Record extracts:
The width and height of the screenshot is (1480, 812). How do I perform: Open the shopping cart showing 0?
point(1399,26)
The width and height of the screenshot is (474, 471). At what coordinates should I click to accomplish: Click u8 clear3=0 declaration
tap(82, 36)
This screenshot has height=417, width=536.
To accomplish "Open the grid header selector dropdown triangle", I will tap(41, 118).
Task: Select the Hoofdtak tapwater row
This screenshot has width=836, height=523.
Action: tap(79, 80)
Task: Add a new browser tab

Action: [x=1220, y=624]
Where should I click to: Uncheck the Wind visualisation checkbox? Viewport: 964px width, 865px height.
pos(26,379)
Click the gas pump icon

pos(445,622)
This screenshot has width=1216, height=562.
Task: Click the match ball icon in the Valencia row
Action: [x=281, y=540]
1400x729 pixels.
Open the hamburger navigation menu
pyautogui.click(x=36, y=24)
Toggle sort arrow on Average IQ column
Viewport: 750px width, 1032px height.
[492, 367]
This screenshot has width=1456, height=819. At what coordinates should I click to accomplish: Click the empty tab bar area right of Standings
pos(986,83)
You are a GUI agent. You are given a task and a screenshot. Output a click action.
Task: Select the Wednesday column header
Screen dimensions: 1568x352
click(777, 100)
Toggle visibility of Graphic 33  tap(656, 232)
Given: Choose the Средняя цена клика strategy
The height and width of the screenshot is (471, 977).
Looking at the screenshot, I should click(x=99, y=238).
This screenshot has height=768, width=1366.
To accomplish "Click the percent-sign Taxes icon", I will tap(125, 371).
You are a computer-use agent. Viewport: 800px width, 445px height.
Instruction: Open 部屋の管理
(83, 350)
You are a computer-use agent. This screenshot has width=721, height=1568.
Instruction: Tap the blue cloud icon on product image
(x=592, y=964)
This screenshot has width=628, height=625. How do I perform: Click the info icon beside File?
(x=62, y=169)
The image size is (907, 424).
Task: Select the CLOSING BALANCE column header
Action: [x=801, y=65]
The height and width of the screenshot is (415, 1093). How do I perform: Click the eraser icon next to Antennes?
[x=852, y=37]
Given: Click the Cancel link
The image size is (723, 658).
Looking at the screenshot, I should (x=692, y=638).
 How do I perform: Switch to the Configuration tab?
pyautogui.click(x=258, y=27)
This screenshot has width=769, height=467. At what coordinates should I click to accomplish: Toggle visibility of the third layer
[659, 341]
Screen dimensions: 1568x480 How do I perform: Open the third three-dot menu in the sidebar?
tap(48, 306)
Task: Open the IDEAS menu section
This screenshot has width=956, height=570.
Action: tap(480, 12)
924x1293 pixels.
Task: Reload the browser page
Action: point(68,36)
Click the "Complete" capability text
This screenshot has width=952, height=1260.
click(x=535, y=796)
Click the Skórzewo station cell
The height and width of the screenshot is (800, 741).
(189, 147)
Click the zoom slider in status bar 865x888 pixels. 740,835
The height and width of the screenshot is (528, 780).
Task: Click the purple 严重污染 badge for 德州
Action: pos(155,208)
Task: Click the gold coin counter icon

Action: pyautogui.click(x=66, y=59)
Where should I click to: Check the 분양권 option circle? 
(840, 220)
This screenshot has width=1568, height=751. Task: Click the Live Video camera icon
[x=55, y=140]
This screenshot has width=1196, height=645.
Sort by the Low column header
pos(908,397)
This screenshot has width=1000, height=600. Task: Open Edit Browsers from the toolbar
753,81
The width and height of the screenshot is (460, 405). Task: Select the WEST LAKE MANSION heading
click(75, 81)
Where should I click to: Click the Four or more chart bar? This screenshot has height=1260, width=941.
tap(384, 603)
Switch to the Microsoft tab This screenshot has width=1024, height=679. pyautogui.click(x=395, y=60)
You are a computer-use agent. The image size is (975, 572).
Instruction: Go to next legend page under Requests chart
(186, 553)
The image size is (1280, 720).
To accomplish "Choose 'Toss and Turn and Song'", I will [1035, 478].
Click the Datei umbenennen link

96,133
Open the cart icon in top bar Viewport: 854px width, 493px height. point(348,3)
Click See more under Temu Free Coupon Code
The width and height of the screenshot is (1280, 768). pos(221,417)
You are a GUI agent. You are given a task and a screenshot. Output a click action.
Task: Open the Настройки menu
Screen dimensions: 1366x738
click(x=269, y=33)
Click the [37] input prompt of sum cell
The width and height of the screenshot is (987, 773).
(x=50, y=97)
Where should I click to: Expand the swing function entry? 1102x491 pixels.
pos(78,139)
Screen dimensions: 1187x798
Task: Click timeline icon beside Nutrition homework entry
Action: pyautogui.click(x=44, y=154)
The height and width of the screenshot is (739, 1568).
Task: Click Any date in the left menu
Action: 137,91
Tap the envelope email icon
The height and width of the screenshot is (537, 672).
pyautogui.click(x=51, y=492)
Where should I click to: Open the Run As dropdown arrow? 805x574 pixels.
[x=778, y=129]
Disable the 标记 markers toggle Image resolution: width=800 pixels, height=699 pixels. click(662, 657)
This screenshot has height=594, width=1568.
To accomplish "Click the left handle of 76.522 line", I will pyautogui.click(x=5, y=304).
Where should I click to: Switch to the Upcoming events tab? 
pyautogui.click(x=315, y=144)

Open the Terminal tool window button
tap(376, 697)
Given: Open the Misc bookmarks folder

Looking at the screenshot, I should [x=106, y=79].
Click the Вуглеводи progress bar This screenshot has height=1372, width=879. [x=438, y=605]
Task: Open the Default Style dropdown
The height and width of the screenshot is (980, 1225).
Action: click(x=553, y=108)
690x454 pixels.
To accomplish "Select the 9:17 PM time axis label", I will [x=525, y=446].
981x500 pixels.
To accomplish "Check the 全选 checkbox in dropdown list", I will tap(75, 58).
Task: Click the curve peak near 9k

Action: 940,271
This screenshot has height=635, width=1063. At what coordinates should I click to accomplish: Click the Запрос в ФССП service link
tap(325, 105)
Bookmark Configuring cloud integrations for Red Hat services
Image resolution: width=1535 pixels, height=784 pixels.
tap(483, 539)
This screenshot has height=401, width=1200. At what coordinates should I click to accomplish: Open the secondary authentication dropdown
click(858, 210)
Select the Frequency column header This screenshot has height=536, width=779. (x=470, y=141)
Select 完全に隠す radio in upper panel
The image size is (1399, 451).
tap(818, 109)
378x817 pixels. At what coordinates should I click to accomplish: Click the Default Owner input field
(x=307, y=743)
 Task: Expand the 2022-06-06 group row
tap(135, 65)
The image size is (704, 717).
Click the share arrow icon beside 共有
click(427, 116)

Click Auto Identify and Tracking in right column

Work to complete:
Line by line, retype the entire listing exactly.

Your solution:
The width and height of the screenshot is (1480, 812). How do I perform: Open the shopping cart showing 0?
point(1399,26)
The width and height of the screenshot is (474, 471). At what coordinates should I click to accomplish: Click u8 clear3=0 declaration
tap(82, 36)
This screenshot has height=417, width=536.
To accomplish "Open the grid header selector dropdown triangle", I will tap(41, 118).
Task: Select the Hoofdtak tapwater row
This screenshot has width=836, height=523.
Action: tap(79, 80)
Task: Add a new browser tab

Action: [x=1220, y=624]
Where should I click to: Uncheck the Wind visualisation checkbox? Viewport: 964px width, 865px height.
pos(26,379)
Click the gas pump icon

pos(445,622)
This screenshot has width=1216, height=562.
Task: Click the match ball icon in the Valencia row
Action: [x=281, y=540]
1400x729 pixels.
Open the hamburger navigation menu
pyautogui.click(x=36, y=24)
Toggle sort arrow on Average IQ column
Viewport: 750px width, 1032px height.
[492, 367]
This screenshot has width=1456, height=819. At what coordinates should I click to accomplish: Click the empty tab bar area right of Standings
pos(986,83)
You are a GUI agent. You are given a task and a screenshot. Output a click action.
Task: Select the Wednesday column header
Screen dimensions: 1568x352
click(777, 100)
Toggle visibility of Graphic 33  tap(656, 232)
Given: Choose the Средняя цена клика strategy
The height and width of the screenshot is (471, 977).
Looking at the screenshot, I should click(x=99, y=238).
This screenshot has height=768, width=1366.
To accomplish "Click the percent-sign Taxes icon", I will tap(125, 371).
You are a computer-use agent. Viewport: 800px width, 445px height.
Instruction: Open 部屋の管理
(83, 350)
You are a computer-use agent. This screenshot has width=721, height=1568.
Instruction: Tap the blue cloud icon on product image
(x=592, y=964)
This screenshot has width=628, height=625. How do I perform: Click the info icon beside File?
(x=62, y=169)
The image size is (907, 424).
Task: Select the CLOSING BALANCE column header
Action: [x=801, y=65]
The height and width of the screenshot is (415, 1093). How do I perform: Click the eraser icon next to Antennes?
[x=852, y=37]
Given: Click the Cancel link
The image size is (723, 658).
Looking at the screenshot, I should (x=692, y=638).
 How do I perform: Switch to the Configuration tab?
pyautogui.click(x=258, y=27)
This screenshot has width=769, height=467. At what coordinates should I click to accomplish: Toggle visibility of the third layer
[659, 341]
Screen dimensions: 1568x480 How do I perform: Open the third three-dot menu in the sidebar?
tap(48, 306)
Task: Open the IDEAS menu section
This screenshot has width=956, height=570.
Action: tap(480, 12)
924x1293 pixels.
Task: Reload the browser page
Action: point(68,36)
Click the "Complete" capability text
This screenshot has width=952, height=1260.
click(x=535, y=796)
Click the Skórzewo station cell
The height and width of the screenshot is (800, 741).
(189, 147)
Click the zoom slider in status bar 865x888 pixels. 740,835
The height and width of the screenshot is (528, 780).
Task: Click the purple 严重污染 badge for 德州
Action: pos(155,208)
Task: Click the gold coin counter icon

Action: pyautogui.click(x=66, y=59)
Where should I click to: Check the 분양권 option circle? 
(840, 220)
This screenshot has width=1568, height=751. Task: Click the Live Video camera icon
[x=55, y=140]
This screenshot has width=1196, height=645.
Sort by the Low column header
pos(908,397)
This screenshot has width=1000, height=600. Task: Open Edit Browsers from the toolbar
753,81
The width and height of the screenshot is (460, 405). Task: Select the WEST LAKE MANSION heading
click(75, 81)
Where should I click to: Click the Four or more chart bar? This screenshot has height=1260, width=941.
tap(384, 603)
Switch to the Microsoft tab This screenshot has width=1024, height=679. pyautogui.click(x=395, y=60)
You are a computer-use agent. The image size is (975, 572).
Instruction: Go to next legend page under Requests chart
(186, 553)
The image size is (1280, 720).
To accomplish "Choose 'Toss and Turn and Song'", I will [1035, 478].
Click the Datei umbenennen link

96,133
Open the cart icon in top bar Viewport: 854px width, 493px height. point(348,3)
Click See more under Temu Free Coupon Code
The width and height of the screenshot is (1280, 768). pos(221,417)
You are a GUI agent. You are given a task and a screenshot. Output a click action.
Task: Open the Настройки menu
Screen dimensions: 1366x738
click(x=269, y=33)
Click the [37] input prompt of sum cell
The width and height of the screenshot is (987, 773).
(x=50, y=97)
Where should I click to: Expand the swing function entry? 1102x491 pixels.
pos(78,139)
Screen dimensions: 1187x798
Task: Click timeline icon beside Nutrition homework entry
Action: pyautogui.click(x=44, y=154)
The height and width of the screenshot is (739, 1568).
Task: Click Any date in the left menu
Action: 137,91
Tap the envelope email icon
The height and width of the screenshot is (537, 672).
pyautogui.click(x=51, y=492)
Where should I click to: Open the Run As dropdown arrow? 805x574 pixels.
[x=778, y=129]
Disable the 标记 markers toggle Image resolution: width=800 pixels, height=699 pixels. click(662, 657)
This screenshot has height=594, width=1568.
To accomplish "Click the left handle of 76.522 line", I will pyautogui.click(x=5, y=304).
Where should I click to: Switch to the Upcoming events tab? 
pyautogui.click(x=315, y=144)

Open the Terminal tool window button
tap(376, 697)
Given: Open the Misc bookmarks folder

Looking at the screenshot, I should [x=106, y=79].
Click the Вуглеводи progress bar This screenshot has height=1372, width=879. [x=438, y=605]
Task: Open the Default Style dropdown
The height and width of the screenshot is (980, 1225).
Action: click(x=553, y=108)
690x454 pixels.
To accomplish "Select the 9:17 PM time axis label", I will [x=525, y=446].
981x500 pixels.
To accomplish "Check the 全选 checkbox in dropdown list", I will tap(75, 58).
Task: Click the curve peak near 9k

Action: 940,271
This screenshot has height=635, width=1063. At what coordinates should I click to accomplish: Click the Запрос в ФССП service link
tap(325, 105)
Bookmark Configuring cloud integrations for Red Hat services
Image resolution: width=1535 pixels, height=784 pixels.
tap(483, 539)
This screenshot has height=401, width=1200. At what coordinates should I click to accomplish: Open the secondary authentication dropdown
click(858, 210)
Select the Frequency column header This screenshot has height=536, width=779. (x=470, y=141)
Select 完全に隠す radio in upper panel
The image size is (1399, 451).
tap(818, 109)
378x817 pixels. At what coordinates should I click to accomplish: Click the Default Owner input field
(x=307, y=743)
 Task: Expand the 2022-06-06 group row
tap(135, 65)
The image size is (704, 717).
Click the share arrow icon beside 共有
click(427, 116)

Click Auto Identify and Tracking in right column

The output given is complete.